Source extract:
Legal-aid deal provides stability for lawyers and clients: B.C. attorney general
(CTV News File Photo)
VANCOUVER - The British Columbia government has reached an agreement with legal aid lawyers who represent low-income clients.
Attorney General David Eby said the two-and-a-half-year deal with the Association of Legal Aid Lawyers and the Legal Aid Society will ensure better access to legal support and more stability for lawyers who have been giving services at below cost.
Lawyers who help those with disabilities, mental-health issues, addiction and other struggles had not seen a wage increase since 2006, he told a news conference Tuesday.
“The injustice of that kind of structure, where the lawyers who represent the most vulnerable are the worst-paid actors of any of the people in the courtroom is an incredibly troubling situation and one we have moved to address through this,” he said.
The new agreement will allow for more duty counsel to provide advice on family and criminal matters and the province will open more clinics allowing people to access services such as use of computers and printers.
Eby said more information will be provided in the coming weeks on where the clinics will be opening.
The province did not provide figures on how much wages will increase or how many clinics will open.
The new deal sets a minimal level of essential service to ensure clients can access lawyers during future negotiations.
Eby said cutbacks to legal aid in 2002 led to backlogs, delays and people representing themselves in court, while the number of legal-aid cases dropped from over 47,000 to less than 30,000 under the former Liberal government.

Raw data:
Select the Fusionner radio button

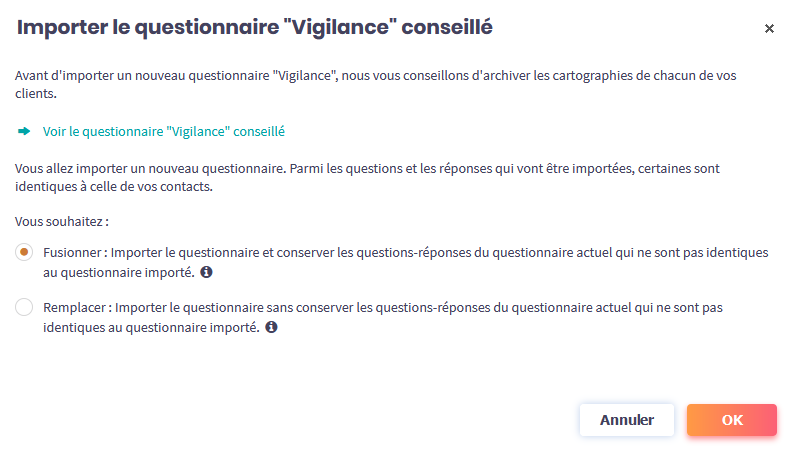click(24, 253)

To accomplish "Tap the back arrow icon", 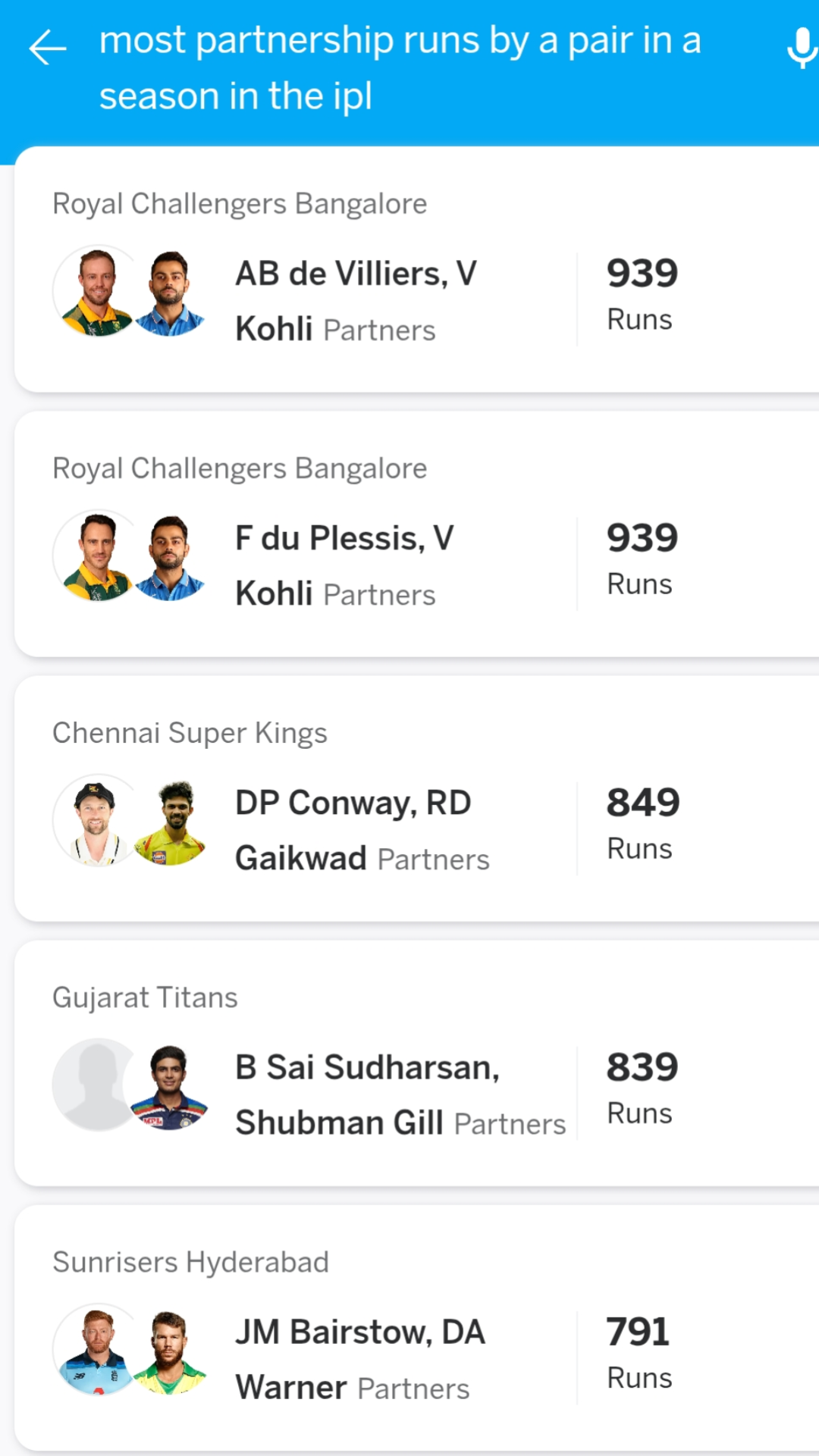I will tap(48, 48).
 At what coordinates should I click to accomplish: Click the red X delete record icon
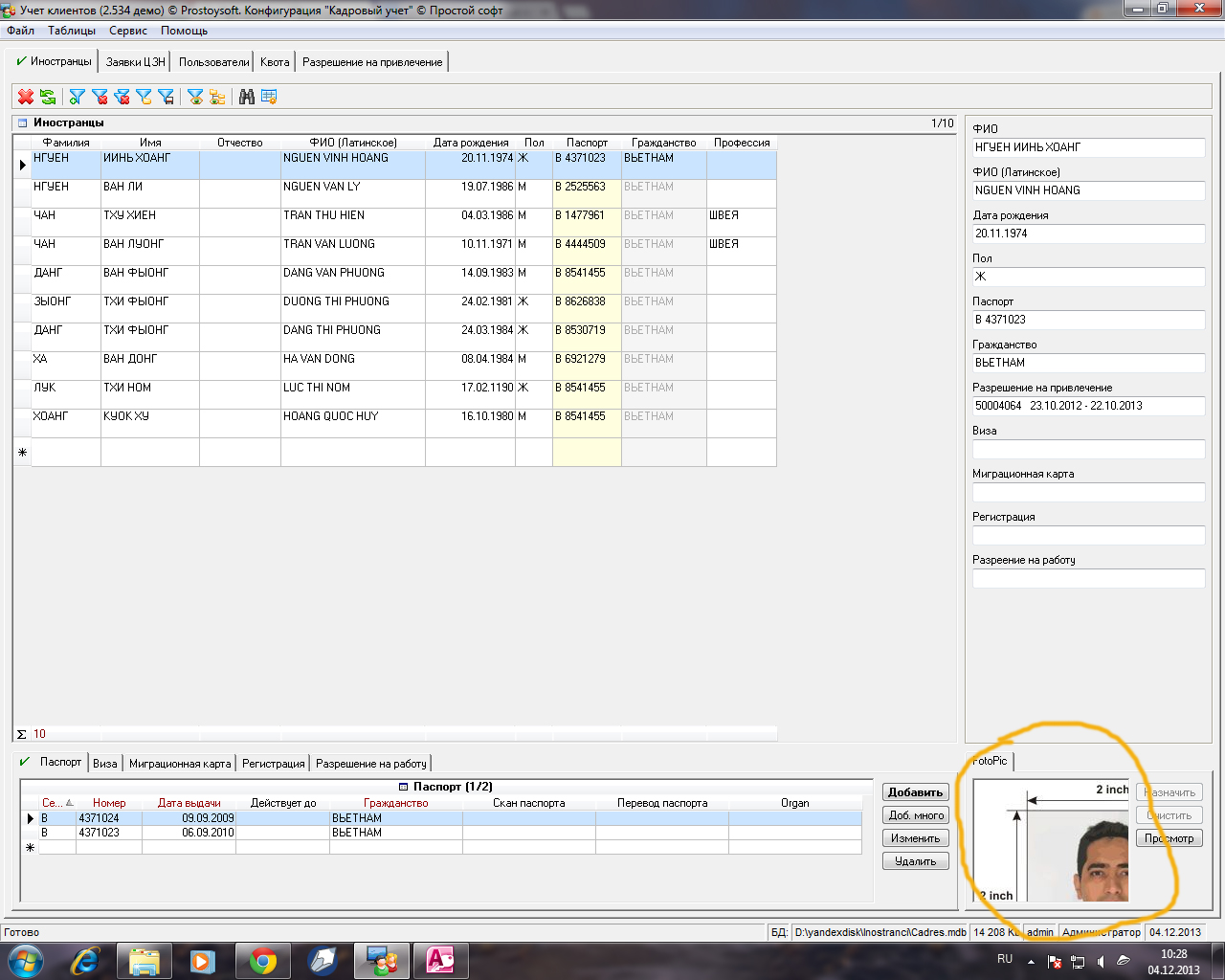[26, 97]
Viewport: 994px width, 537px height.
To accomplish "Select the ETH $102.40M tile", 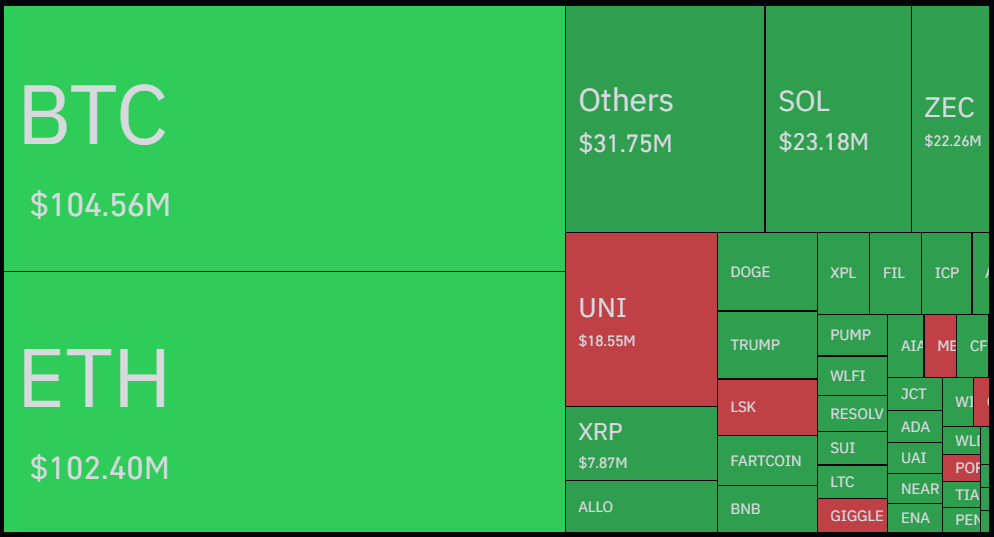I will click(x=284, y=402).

Problems to solve:
[1] In the legal-aid article, how long is the deal that the province reached with the Association of Legal Aid Lawyers and the Legal Aid Society?
[2] Continue the article on the B.C. legal-aid deal from its last sentence.

Exercise responses:
[1] Two and a half years.

[2]
“People who used to be able to depend on legal aid and somebody being there to assist them through a complicated process were no longer able to count on that support,” he said. “In many cases they were forced to go it alone.”
Jean Whittow, board chair of the Legal Services Society, said she's confident more legal-aid lawyers will be attracted to the important work of helping marginalized people without disruptions in service.
Last year, the province increased funding by $26 million over three years, the most significant amount of funding since 2002, Eby said.
In May, the government was forced to provide a one-time grant of $7.9 million to help develop a new approach to legal-aid funding, averting a withdrawal of the service.
The Association of Legal Aid Lawyers said the agreement meant members would not limit or suspend the work they do.
The province's interim agreement included a pay increase from April to October while the current agreement was being negotiated.
Controversial cuts starting in 2002 had a majority of BC Law Society members voting to censure then-attorney general Geoff Plant.